### ASSIGNED TASK
What you give back must match the data below character for character.

● ● ● ● ● ● ●

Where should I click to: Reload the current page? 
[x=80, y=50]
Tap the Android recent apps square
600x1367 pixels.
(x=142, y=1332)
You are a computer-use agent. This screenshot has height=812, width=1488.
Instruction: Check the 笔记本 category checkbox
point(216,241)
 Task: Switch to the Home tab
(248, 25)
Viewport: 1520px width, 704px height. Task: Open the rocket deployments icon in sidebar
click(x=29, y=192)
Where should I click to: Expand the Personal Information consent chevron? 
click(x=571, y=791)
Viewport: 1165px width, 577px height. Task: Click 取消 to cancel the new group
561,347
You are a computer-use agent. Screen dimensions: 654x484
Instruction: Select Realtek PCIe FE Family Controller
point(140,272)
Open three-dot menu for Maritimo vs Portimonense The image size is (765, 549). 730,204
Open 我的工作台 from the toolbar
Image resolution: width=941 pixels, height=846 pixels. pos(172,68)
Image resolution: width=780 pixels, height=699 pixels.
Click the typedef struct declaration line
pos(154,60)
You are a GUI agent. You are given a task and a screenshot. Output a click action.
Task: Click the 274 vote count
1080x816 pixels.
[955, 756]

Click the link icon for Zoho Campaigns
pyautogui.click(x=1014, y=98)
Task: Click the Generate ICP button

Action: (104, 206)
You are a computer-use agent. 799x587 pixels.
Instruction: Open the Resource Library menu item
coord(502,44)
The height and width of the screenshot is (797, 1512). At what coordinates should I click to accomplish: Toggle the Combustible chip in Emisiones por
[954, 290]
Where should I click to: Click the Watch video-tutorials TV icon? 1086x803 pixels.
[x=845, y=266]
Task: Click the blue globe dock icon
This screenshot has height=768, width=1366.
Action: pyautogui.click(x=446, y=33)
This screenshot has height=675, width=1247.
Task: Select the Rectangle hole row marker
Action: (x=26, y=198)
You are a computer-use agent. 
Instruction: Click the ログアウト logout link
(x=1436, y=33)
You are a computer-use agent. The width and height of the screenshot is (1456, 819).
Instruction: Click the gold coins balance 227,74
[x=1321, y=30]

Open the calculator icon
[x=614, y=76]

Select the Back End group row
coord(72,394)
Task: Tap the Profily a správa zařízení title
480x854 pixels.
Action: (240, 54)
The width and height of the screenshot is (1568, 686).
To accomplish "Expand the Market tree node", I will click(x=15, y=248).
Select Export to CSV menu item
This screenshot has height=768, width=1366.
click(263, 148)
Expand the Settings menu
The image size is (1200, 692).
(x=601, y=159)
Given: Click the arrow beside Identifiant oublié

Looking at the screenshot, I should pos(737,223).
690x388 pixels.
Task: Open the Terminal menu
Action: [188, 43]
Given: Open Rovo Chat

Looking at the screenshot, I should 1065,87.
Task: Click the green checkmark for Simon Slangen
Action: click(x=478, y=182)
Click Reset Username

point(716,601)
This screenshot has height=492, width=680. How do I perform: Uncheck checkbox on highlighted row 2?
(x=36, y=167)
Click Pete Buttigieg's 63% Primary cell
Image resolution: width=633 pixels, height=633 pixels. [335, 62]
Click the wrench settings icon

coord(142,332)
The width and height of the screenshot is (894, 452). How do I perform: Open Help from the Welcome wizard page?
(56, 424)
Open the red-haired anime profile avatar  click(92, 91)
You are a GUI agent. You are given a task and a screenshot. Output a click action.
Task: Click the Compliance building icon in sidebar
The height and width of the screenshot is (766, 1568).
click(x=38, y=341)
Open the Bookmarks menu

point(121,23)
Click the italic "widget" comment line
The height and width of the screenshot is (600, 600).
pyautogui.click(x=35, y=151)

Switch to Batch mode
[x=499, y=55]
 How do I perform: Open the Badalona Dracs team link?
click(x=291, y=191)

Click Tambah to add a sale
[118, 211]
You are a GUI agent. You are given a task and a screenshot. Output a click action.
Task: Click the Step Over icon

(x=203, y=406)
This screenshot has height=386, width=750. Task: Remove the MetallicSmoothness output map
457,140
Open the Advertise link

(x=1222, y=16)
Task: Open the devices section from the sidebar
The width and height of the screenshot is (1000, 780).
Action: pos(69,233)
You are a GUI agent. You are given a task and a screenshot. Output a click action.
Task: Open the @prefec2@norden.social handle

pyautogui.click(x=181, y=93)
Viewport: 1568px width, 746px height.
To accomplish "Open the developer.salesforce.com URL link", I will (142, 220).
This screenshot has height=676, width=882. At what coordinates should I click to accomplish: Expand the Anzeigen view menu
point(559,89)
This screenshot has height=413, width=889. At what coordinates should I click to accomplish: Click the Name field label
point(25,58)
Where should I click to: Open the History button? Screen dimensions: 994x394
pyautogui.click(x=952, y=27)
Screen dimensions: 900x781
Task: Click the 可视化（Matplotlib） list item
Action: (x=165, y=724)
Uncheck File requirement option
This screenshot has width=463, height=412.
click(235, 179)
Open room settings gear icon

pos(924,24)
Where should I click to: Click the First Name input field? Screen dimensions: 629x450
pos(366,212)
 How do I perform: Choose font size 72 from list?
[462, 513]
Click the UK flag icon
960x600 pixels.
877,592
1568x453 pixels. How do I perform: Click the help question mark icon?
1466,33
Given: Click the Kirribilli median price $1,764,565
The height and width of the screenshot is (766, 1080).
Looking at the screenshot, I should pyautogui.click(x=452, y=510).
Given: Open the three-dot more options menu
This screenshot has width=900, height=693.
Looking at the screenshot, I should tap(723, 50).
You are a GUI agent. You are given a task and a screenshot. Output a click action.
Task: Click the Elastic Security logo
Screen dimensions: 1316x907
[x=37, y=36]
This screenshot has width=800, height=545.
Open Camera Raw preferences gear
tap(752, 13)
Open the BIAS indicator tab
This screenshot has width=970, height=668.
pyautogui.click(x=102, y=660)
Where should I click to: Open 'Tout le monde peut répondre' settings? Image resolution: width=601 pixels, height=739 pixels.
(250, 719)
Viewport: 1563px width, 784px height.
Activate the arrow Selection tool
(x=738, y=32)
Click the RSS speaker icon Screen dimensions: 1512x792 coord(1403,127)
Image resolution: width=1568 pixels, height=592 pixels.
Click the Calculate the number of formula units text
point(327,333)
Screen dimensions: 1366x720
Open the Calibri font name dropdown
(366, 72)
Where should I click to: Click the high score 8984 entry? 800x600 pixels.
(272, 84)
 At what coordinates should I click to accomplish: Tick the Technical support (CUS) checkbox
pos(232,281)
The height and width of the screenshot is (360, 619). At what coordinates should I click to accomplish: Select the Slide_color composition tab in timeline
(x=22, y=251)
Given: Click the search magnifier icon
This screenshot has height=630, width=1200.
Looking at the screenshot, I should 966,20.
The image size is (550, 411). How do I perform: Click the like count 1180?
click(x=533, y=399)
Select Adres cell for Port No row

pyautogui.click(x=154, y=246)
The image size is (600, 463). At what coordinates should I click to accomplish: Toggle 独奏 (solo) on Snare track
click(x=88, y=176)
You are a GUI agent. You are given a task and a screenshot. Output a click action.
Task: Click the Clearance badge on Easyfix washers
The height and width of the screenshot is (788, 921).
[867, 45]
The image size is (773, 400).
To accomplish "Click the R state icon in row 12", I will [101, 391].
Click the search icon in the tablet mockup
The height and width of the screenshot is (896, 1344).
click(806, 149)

● ● ● ● ● ● ●

### WRITTEN ANSWER
Where should I click to: Reload the current page? 
[x=80, y=50]
Tap the Android recent apps square
600x1367 pixels.
(x=142, y=1332)
You are a computer-use agent. This screenshot has height=812, width=1488.
Instruction: Check the 笔记本 category checkbox
point(216,241)
 Task: Switch to the Home tab
(248, 25)
Viewport: 1520px width, 704px height. Task: Open the rocket deployments icon in sidebar
click(x=29, y=192)
Where should I click to: Expand the Personal Information consent chevron? 
click(x=571, y=791)
Viewport: 1165px width, 577px height. Task: Click 取消 to cancel the new group
561,347
You are a computer-use agent. Screen dimensions: 654x484
Instruction: Select Realtek PCIe FE Family Controller
point(140,272)
Open three-dot menu for Maritimo vs Portimonense The image size is (765, 549). 730,204
Open 我的工作台 from the toolbar
Image resolution: width=941 pixels, height=846 pixels. pos(172,68)
Image resolution: width=780 pixels, height=699 pixels.
Click the typedef struct declaration line
pos(154,60)
You are a GUI agent. You are given a task and a screenshot. Output a click action.
Task: Click the 274 vote count
1080x816 pixels.
[955, 756]

Click the link icon for Zoho Campaigns
pyautogui.click(x=1014, y=98)
Task: Click the Generate ICP button

Action: (104, 206)
You are a computer-use agent. 799x587 pixels.
Instruction: Open the Resource Library menu item
coord(502,44)
The height and width of the screenshot is (797, 1512). At what coordinates should I click to accomplish: Toggle the Combustible chip in Emisiones por
[954, 290]
Where should I click to: Click the Watch video-tutorials TV icon? 1086x803 pixels.
[x=845, y=266]
Task: Click the blue globe dock icon
This screenshot has height=768, width=1366.
Action: pyautogui.click(x=446, y=33)
This screenshot has height=675, width=1247.
Task: Select the Rectangle hole row marker
Action: (x=26, y=198)
You are a computer-use agent. 
Instruction: Click the ログアウト logout link
(x=1436, y=33)
You are a computer-use agent. The width and height of the screenshot is (1456, 819).
Instruction: Click the gold coins balance 227,74
[x=1321, y=30]

Open the calculator icon
[x=614, y=76]

Select the Back End group row
coord(72,394)
Task: Tap the Profily a správa zařízení title
480x854 pixels.
Action: (240, 54)
The width and height of the screenshot is (1568, 686).
To accomplish "Expand the Market tree node", I will click(x=15, y=248).
Select Export to CSV menu item
This screenshot has height=768, width=1366.
click(263, 148)
Expand the Settings menu
The image size is (1200, 692).
(x=601, y=159)
Given: Click the arrow beside Identifiant oublié

Looking at the screenshot, I should pos(737,223).
690x388 pixels.
Task: Open the Terminal menu
Action: [188, 43]
Given: Open Rovo Chat

Looking at the screenshot, I should 1065,87.
Task: Click the green checkmark for Simon Slangen
Action: click(x=478, y=182)
Click Reset Username

point(716,601)
This screenshot has height=492, width=680. How do I perform: Uncheck checkbox on highlighted row 2?
(x=36, y=167)
Click Pete Buttigieg's 63% Primary cell
Image resolution: width=633 pixels, height=633 pixels. [335, 62]
Click the wrench settings icon

coord(142,332)
The width and height of the screenshot is (894, 452). How do I perform: Open Help from the Welcome wizard page?
(56, 424)
Open the red-haired anime profile avatar  click(92, 91)
You are a GUI agent. You are given a task and a screenshot. Output a click action.
Task: Click the Compliance building icon in sidebar
The height and width of the screenshot is (766, 1568).
click(x=38, y=341)
Open the Bookmarks menu

point(121,23)
Click the italic "widget" comment line
The height and width of the screenshot is (600, 600).
pyautogui.click(x=35, y=151)

Switch to Batch mode
[x=499, y=55]
 How do I perform: Open the Badalona Dracs team link?
click(x=291, y=191)

Click Tambah to add a sale
[118, 211]
You are a GUI agent. You are given a task and a screenshot. Output a click action.
Task: Click the Step Over icon

(x=203, y=406)
This screenshot has height=386, width=750. Task: Remove the MetallicSmoothness output map
457,140
Open the Advertise link

(x=1222, y=16)
Task: Open the devices section from the sidebar
The width and height of the screenshot is (1000, 780).
Action: pos(69,233)
You are a GUI agent. You are given a task and a screenshot. Output a click action.
Task: Open the @prefec2@norden.social handle

pyautogui.click(x=181, y=93)
Viewport: 1568px width, 746px height.
To accomplish "Open the developer.salesforce.com URL link", I will (142, 220).
This screenshot has height=676, width=882. At what coordinates should I click to accomplish: Expand the Anzeigen view menu
point(559,89)
This screenshot has height=413, width=889. At what coordinates should I click to accomplish: Click the Name field label
point(25,58)
Where should I click to: Open the History button? Screen dimensions: 994x394
pyautogui.click(x=952, y=27)
Screen dimensions: 900x781
Task: Click the 可视化（Matplotlib） list item
Action: (x=165, y=724)
Uncheck File requirement option
This screenshot has width=463, height=412.
click(235, 179)
Open room settings gear icon

pos(924,24)
Where should I click to: Click the First Name input field? Screen dimensions: 629x450
pos(366,212)
 How do I perform: Choose font size 72 from list?
[462, 513]
Click the UK flag icon
960x600 pixels.
877,592
1568x453 pixels. How do I perform: Click the help question mark icon?
1466,33
Given: Click the Kirribilli median price $1,764,565
The height and width of the screenshot is (766, 1080).
Looking at the screenshot, I should pyautogui.click(x=452, y=510).
Given: Open the three-dot more options menu
This screenshot has width=900, height=693.
Looking at the screenshot, I should tap(723, 50).
You are a GUI agent. You are given a task and a screenshot. Output a click action.
Task: Click the Elastic Security logo
Screen dimensions: 1316x907
[x=37, y=36]
This screenshot has width=800, height=545.
Open Camera Raw preferences gear
tap(752, 13)
Open the BIAS indicator tab
This screenshot has width=970, height=668.
pyautogui.click(x=102, y=660)
Where should I click to: Open 'Tout le monde peut répondre' settings? Image resolution: width=601 pixels, height=739 pixels.
(250, 719)
Viewport: 1563px width, 784px height.
Activate the arrow Selection tool
(x=738, y=32)
Click the RSS speaker icon Screen dimensions: 1512x792 coord(1403,127)
Image resolution: width=1568 pixels, height=592 pixels.
Click the Calculate the number of formula units text
point(327,333)
Screen dimensions: 1366x720
Open the Calibri font name dropdown
(366, 72)
Where should I click to: Click the high score 8984 entry? 800x600 pixels.
(272, 84)
 At what coordinates should I click to accomplish: Tick the Technical support (CUS) checkbox
pos(232,281)
The height and width of the screenshot is (360, 619). At what coordinates should I click to accomplish: Select the Slide_color composition tab in timeline
(x=22, y=251)
Given: Click the search magnifier icon
This screenshot has height=630, width=1200.
Looking at the screenshot, I should 966,20.
The image size is (550, 411). How do I perform: Click the like count 1180?
click(x=533, y=399)
Select Adres cell for Port No row

pyautogui.click(x=154, y=246)
The image size is (600, 463). At what coordinates should I click to accomplish: Toggle 独奏 (solo) on Snare track
click(x=88, y=176)
You are a GUI agent. You are given a task and a screenshot. Output a click action.
Task: Click the Clearance badge on Easyfix washers
The height and width of the screenshot is (788, 921).
[867, 45]
The image size is (773, 400).
To accomplish "Click the R state icon in row 12", I will [101, 391].
Click the search icon in the tablet mockup
The height and width of the screenshot is (896, 1344).
click(806, 149)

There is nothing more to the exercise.